Alma Jo had just taken a gulp of coffee and she slapped a hand over her mouth. Her stomach quivered and she couldn’t hold back. As she doubled over with laughter, warm coffee spewed from her mouth.


She managed to get her cup back to the table without spilling any more. With a deep breath she worked to control herself. What a mess. “I’m so sorry.”


“Don’t apologize. I love coffee.” He guffawed.


For a moment her body shook with laughter again. But when she glanced down at her clothing, her cheeks grew warm. “I must look dreadful. My dress is drenched.”


He winked as he pressed a handkerchief into her hand. “It’s not so bad. You can blot it right up. You’re pretty when you laugh.”


“Thanks.” Her face flamed. “You never did explain about why you’re called Buddy.”


“Someone called me that in high school.” He chuckled. “It seemed to fit, so everyone started using it.”


“Yes.”  She smiled as she gazed into his face. “It does fit.”


Alma Jo slipped his handkerchief into her purse.

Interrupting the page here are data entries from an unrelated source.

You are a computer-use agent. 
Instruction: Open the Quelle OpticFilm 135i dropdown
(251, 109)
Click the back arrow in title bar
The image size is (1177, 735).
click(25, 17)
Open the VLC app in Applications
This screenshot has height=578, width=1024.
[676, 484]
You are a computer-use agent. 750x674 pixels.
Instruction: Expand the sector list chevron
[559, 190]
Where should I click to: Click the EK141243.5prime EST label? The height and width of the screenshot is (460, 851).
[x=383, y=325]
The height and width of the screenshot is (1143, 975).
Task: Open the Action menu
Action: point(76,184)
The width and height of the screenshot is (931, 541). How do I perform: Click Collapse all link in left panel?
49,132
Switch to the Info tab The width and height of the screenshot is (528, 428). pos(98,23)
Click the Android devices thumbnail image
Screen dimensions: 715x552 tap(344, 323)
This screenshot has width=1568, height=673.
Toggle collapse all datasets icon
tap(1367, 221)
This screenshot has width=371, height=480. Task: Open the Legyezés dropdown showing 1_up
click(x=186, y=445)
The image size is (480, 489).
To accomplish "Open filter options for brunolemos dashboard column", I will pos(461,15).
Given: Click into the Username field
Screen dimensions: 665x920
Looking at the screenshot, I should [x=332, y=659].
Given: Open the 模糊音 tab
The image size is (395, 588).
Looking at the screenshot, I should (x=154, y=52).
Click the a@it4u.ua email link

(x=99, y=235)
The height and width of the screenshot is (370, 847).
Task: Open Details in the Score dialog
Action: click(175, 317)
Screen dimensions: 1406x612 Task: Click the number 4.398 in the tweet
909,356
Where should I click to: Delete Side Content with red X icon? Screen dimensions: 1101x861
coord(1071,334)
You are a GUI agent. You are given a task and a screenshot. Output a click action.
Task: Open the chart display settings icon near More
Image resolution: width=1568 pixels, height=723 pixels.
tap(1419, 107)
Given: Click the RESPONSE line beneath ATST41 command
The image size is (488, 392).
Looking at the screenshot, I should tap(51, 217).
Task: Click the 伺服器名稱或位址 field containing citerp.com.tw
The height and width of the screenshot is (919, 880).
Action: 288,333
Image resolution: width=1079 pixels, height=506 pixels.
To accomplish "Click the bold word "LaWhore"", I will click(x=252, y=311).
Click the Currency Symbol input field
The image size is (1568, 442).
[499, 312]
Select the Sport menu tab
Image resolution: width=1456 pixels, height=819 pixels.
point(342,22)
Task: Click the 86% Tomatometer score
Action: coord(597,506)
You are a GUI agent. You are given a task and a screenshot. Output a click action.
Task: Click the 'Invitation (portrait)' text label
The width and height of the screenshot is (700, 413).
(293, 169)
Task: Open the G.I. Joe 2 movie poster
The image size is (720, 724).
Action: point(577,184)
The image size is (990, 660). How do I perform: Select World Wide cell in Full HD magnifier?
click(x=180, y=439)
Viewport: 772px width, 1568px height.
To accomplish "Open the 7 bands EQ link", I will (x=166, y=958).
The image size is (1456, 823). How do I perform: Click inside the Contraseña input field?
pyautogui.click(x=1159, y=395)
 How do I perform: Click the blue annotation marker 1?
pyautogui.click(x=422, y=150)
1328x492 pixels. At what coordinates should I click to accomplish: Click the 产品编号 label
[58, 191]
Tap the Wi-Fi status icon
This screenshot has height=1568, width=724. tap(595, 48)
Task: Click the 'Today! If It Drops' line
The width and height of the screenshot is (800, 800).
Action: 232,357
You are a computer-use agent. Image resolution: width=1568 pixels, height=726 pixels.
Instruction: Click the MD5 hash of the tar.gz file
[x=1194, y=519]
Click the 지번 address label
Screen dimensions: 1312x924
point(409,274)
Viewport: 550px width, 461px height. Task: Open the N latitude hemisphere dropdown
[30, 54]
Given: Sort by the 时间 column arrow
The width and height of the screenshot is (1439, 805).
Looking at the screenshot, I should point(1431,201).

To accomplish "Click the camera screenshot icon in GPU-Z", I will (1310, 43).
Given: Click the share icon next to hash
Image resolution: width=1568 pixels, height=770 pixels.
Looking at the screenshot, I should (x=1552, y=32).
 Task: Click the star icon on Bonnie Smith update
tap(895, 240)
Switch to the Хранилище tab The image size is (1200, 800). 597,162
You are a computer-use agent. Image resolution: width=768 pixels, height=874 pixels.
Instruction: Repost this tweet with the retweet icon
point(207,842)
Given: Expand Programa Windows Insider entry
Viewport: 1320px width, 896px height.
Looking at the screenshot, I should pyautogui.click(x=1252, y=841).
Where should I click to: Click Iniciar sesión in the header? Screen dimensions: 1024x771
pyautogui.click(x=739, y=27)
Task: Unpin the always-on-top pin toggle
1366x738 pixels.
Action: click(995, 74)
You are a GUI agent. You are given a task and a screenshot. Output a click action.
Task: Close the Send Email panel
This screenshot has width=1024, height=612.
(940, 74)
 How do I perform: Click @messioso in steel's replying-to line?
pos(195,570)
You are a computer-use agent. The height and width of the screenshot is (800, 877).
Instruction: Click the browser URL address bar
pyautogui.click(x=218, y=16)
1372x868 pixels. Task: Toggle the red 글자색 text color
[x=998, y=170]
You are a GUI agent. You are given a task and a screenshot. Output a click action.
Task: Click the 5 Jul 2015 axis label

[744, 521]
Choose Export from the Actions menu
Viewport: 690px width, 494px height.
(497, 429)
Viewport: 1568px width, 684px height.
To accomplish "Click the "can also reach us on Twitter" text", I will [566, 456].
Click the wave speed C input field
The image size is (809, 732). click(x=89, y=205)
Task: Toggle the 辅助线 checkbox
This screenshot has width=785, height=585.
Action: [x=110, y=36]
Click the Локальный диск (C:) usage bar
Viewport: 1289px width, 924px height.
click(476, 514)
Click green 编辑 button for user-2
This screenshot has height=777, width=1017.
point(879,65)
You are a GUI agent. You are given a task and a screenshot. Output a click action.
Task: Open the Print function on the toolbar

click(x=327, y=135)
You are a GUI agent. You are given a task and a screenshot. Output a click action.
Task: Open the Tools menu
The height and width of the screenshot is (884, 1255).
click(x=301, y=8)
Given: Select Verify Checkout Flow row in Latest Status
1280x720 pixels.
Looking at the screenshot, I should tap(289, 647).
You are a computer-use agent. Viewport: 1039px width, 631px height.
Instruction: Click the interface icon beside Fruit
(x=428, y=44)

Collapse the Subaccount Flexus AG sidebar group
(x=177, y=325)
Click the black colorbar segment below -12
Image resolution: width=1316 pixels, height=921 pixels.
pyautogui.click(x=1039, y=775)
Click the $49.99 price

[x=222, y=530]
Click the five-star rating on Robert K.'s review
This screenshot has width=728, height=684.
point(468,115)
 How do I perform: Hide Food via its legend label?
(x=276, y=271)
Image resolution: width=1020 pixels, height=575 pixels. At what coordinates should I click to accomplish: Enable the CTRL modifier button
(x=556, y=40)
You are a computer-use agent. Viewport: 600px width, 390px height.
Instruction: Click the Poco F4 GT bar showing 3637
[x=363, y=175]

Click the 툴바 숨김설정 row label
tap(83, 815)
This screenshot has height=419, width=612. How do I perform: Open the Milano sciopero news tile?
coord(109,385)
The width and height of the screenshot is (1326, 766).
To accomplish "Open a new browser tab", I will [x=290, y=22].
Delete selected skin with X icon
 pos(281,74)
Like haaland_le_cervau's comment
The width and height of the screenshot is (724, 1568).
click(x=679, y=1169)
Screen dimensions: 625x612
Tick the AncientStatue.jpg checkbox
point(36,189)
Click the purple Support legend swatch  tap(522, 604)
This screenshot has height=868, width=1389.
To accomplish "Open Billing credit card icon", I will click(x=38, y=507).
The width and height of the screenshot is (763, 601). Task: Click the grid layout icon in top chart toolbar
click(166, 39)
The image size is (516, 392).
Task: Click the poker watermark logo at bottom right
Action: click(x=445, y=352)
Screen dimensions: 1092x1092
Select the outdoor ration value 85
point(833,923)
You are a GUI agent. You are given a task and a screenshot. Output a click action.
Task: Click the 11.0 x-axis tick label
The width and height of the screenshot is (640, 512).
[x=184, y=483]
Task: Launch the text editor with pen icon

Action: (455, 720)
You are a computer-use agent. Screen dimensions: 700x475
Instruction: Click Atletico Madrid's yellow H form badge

The next day she ran it through the wash. As she ironed it, she thought about Buddy.  Despite her anxiety over the date, she’d had more fun with him than anybody she’d ever gone out with. Maybe he’d ask again.


On August 24, 1952, Alma Jo and Buddy married in the chapel of Highland Park Baptist Church.  They were married almost fifty-six years when Momma stepped into glory. Dad followed about two and a half years later. I wonder if heaven’s full of laughter as they celebrate up there together.